LSTM input shape with "batches"

Hello!

I am trying to understand how the “N = batch size” option works for a LSTM (doc) and I find it a bit confusing.

Apparently, this works:

import torch
from torch.nn import Embedding, LSTM

num_chars = 8
batch_size = 2
embedding_dim = 3
hidden_size = 5
num_layers = 1

embed = Embedding(num_chars, embedding_dim)
lstm = LSTM(input_size=embedding_dim, hidden_size=hidden_size)

hiddens = torch.zeros(num_layers, 8 // batch_size, hidden_size)
cells = torch.zeros(num_layers, 8 // batch_size, hidden_size)

sequence = torch.tensor([0,1,2,3,4,5,6,7])

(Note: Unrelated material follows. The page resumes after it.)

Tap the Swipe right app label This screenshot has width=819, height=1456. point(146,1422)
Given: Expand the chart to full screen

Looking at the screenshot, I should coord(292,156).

batched = sequence.view((batch_size, -1))

embedded = embed(batched)
last_hidden, (hiddens, cells) = lstm(embedded, (hiddens, cells))

The hidden state shape is (2, 4, 5) and the cell shape is (1, 4, 5) which sounds right.
But I had to use 8/batch_size when setting up the initial hidden and cell states, when the doc says h_0 should be of shape (1, batch_size, H_out). My batch_size is 2, not 4.

What am I missing?

Your embedded activation has a shape of [2, 4, 3] corresponding to [batch_size, seq_len, embedding_dim]. However, nn.LSTM expects inputs in [seq_len, batch_size, input_size] by default.
Thus, dim1 with a size of 4 is used as the batch size raising the error.
You should permute the embedded activation or use batch_first=True in the nn.LSTM module:

hiddens = torch.zeros(num_layers, batch_size, hidden_size)
cells = torch.zeros(num_layers, batch_size, hidden_size)

sequence = torch.tensor([0,1,2,3,4,5,6,7])

batched = sequence.view((batch_size, -1))

embedded = embed(batched).permute(1, 0, 2).contiguous()
last_hidden, (hiddens, cells) = lstm(embedded, (hiddens, cells))
embed = Embedding(num_chars, embedding_dim)
lstm = LSTM(input_size=embedding_dim, hidden_size=hidden_size, batch_first=True)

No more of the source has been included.